:: Supplied data
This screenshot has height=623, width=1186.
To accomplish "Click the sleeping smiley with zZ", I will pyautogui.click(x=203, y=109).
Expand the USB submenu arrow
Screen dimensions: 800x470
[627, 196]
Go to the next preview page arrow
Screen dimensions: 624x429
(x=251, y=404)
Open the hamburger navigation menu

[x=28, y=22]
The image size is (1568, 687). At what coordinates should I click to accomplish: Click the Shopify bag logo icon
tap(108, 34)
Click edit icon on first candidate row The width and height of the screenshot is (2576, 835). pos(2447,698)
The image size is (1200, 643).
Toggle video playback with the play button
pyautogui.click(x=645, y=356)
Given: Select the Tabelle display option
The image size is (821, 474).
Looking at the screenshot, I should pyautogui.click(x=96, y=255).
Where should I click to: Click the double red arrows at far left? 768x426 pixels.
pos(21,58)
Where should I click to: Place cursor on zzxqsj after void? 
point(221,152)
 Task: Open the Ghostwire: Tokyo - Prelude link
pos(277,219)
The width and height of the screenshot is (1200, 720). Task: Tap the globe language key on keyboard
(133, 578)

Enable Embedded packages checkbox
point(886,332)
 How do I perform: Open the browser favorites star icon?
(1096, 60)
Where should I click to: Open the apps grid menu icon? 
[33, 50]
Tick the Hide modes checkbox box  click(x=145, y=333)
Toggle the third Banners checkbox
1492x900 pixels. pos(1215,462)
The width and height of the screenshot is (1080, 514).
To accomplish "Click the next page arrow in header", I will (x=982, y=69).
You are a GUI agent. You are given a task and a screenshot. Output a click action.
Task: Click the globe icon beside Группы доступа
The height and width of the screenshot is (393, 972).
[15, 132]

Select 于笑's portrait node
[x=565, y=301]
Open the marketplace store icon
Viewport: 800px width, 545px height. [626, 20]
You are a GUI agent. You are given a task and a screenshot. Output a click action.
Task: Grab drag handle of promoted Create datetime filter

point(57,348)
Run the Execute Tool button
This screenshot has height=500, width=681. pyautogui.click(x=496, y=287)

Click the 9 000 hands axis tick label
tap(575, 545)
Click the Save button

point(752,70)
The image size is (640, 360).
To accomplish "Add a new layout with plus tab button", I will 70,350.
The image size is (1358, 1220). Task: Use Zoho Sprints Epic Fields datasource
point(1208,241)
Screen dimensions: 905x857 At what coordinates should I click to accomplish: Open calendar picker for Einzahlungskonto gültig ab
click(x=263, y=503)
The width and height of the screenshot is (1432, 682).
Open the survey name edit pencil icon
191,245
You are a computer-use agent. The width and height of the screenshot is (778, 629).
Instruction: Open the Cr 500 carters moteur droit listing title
::::
Return the records exactly, every line included.

This screenshot has height=623, width=1186.
To accomplish "Click the sleeping smiley with zZ", I will pyautogui.click(x=203, y=109).
Expand the USB submenu arrow
Screen dimensions: 800x470
[627, 196]
Go to the next preview page arrow
Screen dimensions: 624x429
(x=251, y=404)
Open the hamburger navigation menu

[x=28, y=22]
The image size is (1568, 687). At what coordinates should I click to accomplish: Click the Shopify bag logo icon
tap(108, 34)
Click edit icon on first candidate row The width and height of the screenshot is (2576, 835). pos(2447,698)
The image size is (1200, 643).
Toggle video playback with the play button
pyautogui.click(x=645, y=356)
Given: Select the Tabelle display option
The image size is (821, 474).
Looking at the screenshot, I should pyautogui.click(x=96, y=255).
Where should I click to: Click the double red arrows at far left? 768x426 pixels.
pos(21,58)
Where should I click to: Place cursor on zzxqsj after void? 
point(221,152)
 Task: Open the Ghostwire: Tokyo - Prelude link
pos(277,219)
The width and height of the screenshot is (1200, 720). Task: Tap the globe language key on keyboard
(133, 578)

Enable Embedded packages checkbox
point(886,332)
 How do I perform: Open the browser favorites star icon?
(1096, 60)
Where should I click to: Open the apps grid menu icon? 
[33, 50]
Tick the Hide modes checkbox box  click(x=145, y=333)
Toggle the third Banners checkbox
1492x900 pixels. pos(1215,462)
The width and height of the screenshot is (1080, 514).
To accomplish "Click the next page arrow in header", I will (x=982, y=69).
You are a GUI agent. You are given a task and a screenshot. Output a click action.
Task: Click the globe icon beside Группы доступа
The height and width of the screenshot is (393, 972).
[15, 132]

Select 于笑's portrait node
[x=565, y=301]
Open the marketplace store icon
Viewport: 800px width, 545px height. [626, 20]
You are a GUI agent. You are given a task and a screenshot. Output a click action.
Task: Grab drag handle of promoted Create datetime filter

point(57,348)
Run the Execute Tool button
This screenshot has height=500, width=681. pyautogui.click(x=496, y=287)

Click the 9 000 hands axis tick label
tap(575, 545)
Click the Save button

point(752,70)
The image size is (640, 360).
To accomplish "Add a new layout with plus tab button", I will 70,350.
The image size is (1358, 1220). Task: Use Zoho Sprints Epic Fields datasource
point(1208,241)
Screen dimensions: 905x857 At what coordinates should I click to accomplish: Open calendar picker for Einzahlungskonto gültig ab
click(x=263, y=503)
The width and height of the screenshot is (1432, 682).
Open the survey name edit pencil icon
191,245
You are a computer-use agent. The width and height of the screenshot is (778, 629).
Instruction: Open the Cr 500 carters moteur droit listing title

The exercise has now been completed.